Nihilist Reviewboard

03 Mar 2017

Let’s talk about another concept that’s as old as the hills - code review.

“Design and code inspections to reduce errors in program development” [Fagan 1976] (pdf) introduced the notion for a structured process of reviewing programs & designs. The central argument which Fagan presents is that it is possible to quantitatively review software for flaws early in the development cycle, and to iterate on development while the cost of change is low compared to cost of iterating on software which had been deployed to customers.

pic.twitter.com/LTj23IelwJ
— Reid 💩🐦 McKenzie (@arrdem) March 3, 2017

The terminology is a little archaic, but in all the elapsed time the fundamental idea holds. Code review for Fagan is as much an architectural design review as it is anything else.

This shouldn’t be terribly surprising, given some of the particular concerns Fagan’s process is designed with addressing. While many of these things haven’t intentionally changed, some of these concerns such as the specifics of register restoration reflect the paper’s age.
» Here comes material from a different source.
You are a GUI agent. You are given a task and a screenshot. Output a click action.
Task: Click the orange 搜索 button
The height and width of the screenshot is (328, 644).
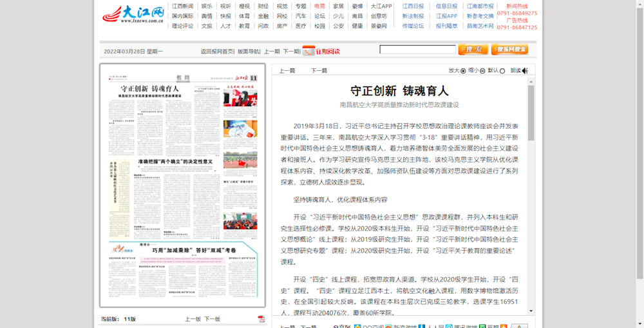click(x=473, y=50)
Man..... code reviews used to be weird pic.twitter.com/D0qk9VJwLA
— Reid 💩🐦 McKenzie (@arrdem) March 3, 2017

While the underlying goal of the code review process, to examine software for flaws early and often, has not changed meaningfully in the intervening decades many of the particulars of process described by Fagan reflect a rigidity of process and a scale of endeavor which is no longer reflective of the state of industry at large.

Fagan’s process is designed to prevent architecture level mistakes through intensive review, as well as to detect “normal” bugs en-masse and provide a natural workflow for iterative searching for and fixing of bugs until the artifact is deemed of sufficient quality. This is a work of process engineering optimized for code being slow & difficult to write, and for software being slow & risky to ship.

So what does a modern code review system look like? What makes for a good code review? What has changed?

With the cheapening of computer time, advent of integrated testing systems, generative testing, continuous integration and high level languages, many of the properties which previously required extensive deliberate human review can now be automatically provided. Likewise, modern linters & formatters can provide extensive stylistic criticism and enforce a degree of regularity across entire codebases.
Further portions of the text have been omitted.